Mais do que imaginar se a gente vai ou não se sentir à vontade ao tirar a roupa, como imaginava meu namorado, passam pela nossa cabeça questões de ordem muito mais profunda, a depender do que cada uma de nós sente e deseja para a vida. Eu, particularmente, curto me atormentar com dúvidas sobre fertilidade, doenças gravíssimas, sentenças de morte e o pudor de indagar se meus tesões são socialmente aceitáveis, e se é normal sofrer com gases depois do sexo anal.
Ontem, por exemplo, foi dia de consulta. Já são dois anos me tratando com este médico específico, o que facilita o processo de me sentir em casa, pelo menos ali na recepção. Abraço forte a secretária, porque nosso vínculo é tão visceral quanto são viscerais as ligações entre pessoas que entregam cheques polpudos e aquelas que os recebem. Digo de coração que tive saudades, pergunto como vai a família, e ela me ensina, pela centésima vez, a mexer na máquina chique de café espresso.
Vamos lá, Marcella?, e lá está ele, de jaleco e porta aberta, oferecendo a cadeira para eu me sentar. Comento que estou fazendo tudo direito, de acordo com o que a sociedade e a medicina esperam de mim, reclamo da pílula e do parceiro atual (ambos dão dor de cabeça), digo que quero fazer muitos exames e reforço que ainda não estou preparada para a menopausa. A cara dele faz um espasmo que eu não sei se é de achar graça ou vontade de espirrar, e ele interfona para a enfermeira vir me conduzir ao vestiário.
Abertura para a frente, ela repete igual faz com as instruções da cafeteira, porque sabe que há grandes chances de eu sair de lá de dentro com o avental amarrado errado, mostrando a bunda a quem estudou para examinar xoxotas – tenho problemas de memória, será que o Eduardo conhece um bom neurologista para indicar?
Faz frio, como faz sempre frio nos dias em que marco essas consultas. Talvez devesse agendá-las apenas de janeiro a março, quando, ao invés de casaco, camisa, botas, calça e meias, eu tivesse que tirar apenas um vestidinho e sandálias no diminuto banheiro onde me preparo para a avaliação clínica. Será que eu penduro também a calcinha, ou enfio ela no bolso do jeans que já está no cabide? Tomara que eu não esteja com chulé.
Deitada na maca, com os braços para cima, procuramos por alterações nos seios enquanto debatemos, olho no olho, os rumos da política no mundo. Depois de calçar as luvas, segue-se o rumo de praxe, com o bico de pato abrindo caminho para o Papanicolau (que de fato foi, sim, uma pessoa, mas que ali na sala é só o nome de um exame de prevenção e rotina), e o toque, que de tão gentil quase parece que não houve.

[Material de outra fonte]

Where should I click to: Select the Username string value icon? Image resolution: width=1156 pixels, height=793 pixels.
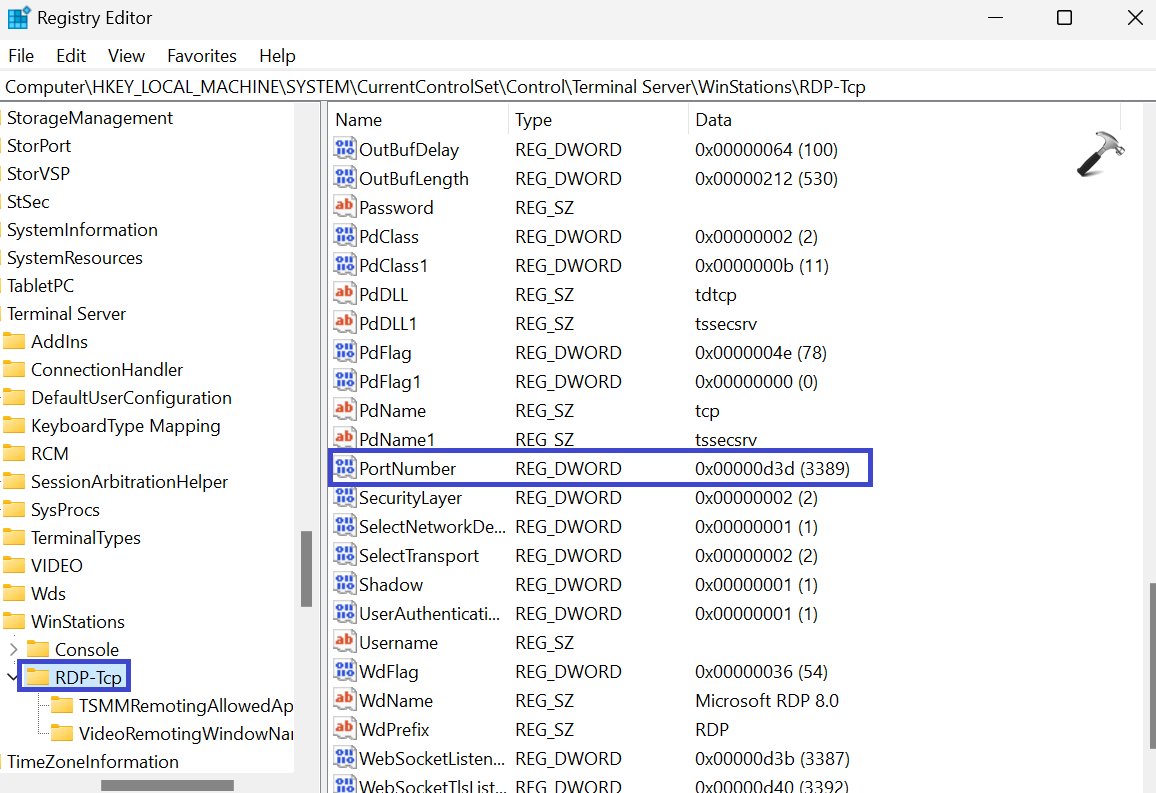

Rápido, natural, e cabem até duas ou três piadas nos pouco mais de dez minutos que tudo leva para acontecer. Pronto, se veste, te espero lá de volta, e toca botar tudo outra vez na ordem inversa, meias, calça, botas, camisa, casaco, e nisso vou saindo do banheiro sem perceber que não abotoei a blusa, se bem que está longe de ser uma gafe surgir com os peitos de fora diante de alguém que até pouco tempo atrás estava com a mão inteira dentro de mim, perguntando se eu achava que essa frente fria veio mesmo pra ficar.
Volto à recepção com uma receita, dois pedidos de exames, e os votos de que tudo corra bem pelos próximos seis meses. É hora de assinar papéis e dizer tchau para a secretária, a garganta vai apertando em saudade antecipada, será que já não é melhor deixar marcado o retorno pra setembro, vai que a agenda lota.

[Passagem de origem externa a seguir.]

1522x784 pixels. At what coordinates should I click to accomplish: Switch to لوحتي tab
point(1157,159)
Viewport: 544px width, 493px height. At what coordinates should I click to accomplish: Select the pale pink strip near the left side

No térreo à espera do Uber, descubro que o doutor também fuma, esse hábito terrível que eu achei que só os mortais insignificantes ainda tinham. Entrego o isqueiro que ele pede emprestado, lanço um paulistano magina fica pra você e, no trajeto de volta pra casa, atravesso a cidade me sentindo generosa, sadia, fértil, eterna. Reverencio o papa, o Nicolau, a secretária e a enfermeira, a máquina de café e o bico de pato, eu reverencio tudo porque estou cheia de saúde e luz, sempre saio nessa onda hippie do consultório do ginecologista. Viva o Eduardo, que tem nas mãos meus mais profundos segredos e entranhas. Gratidão.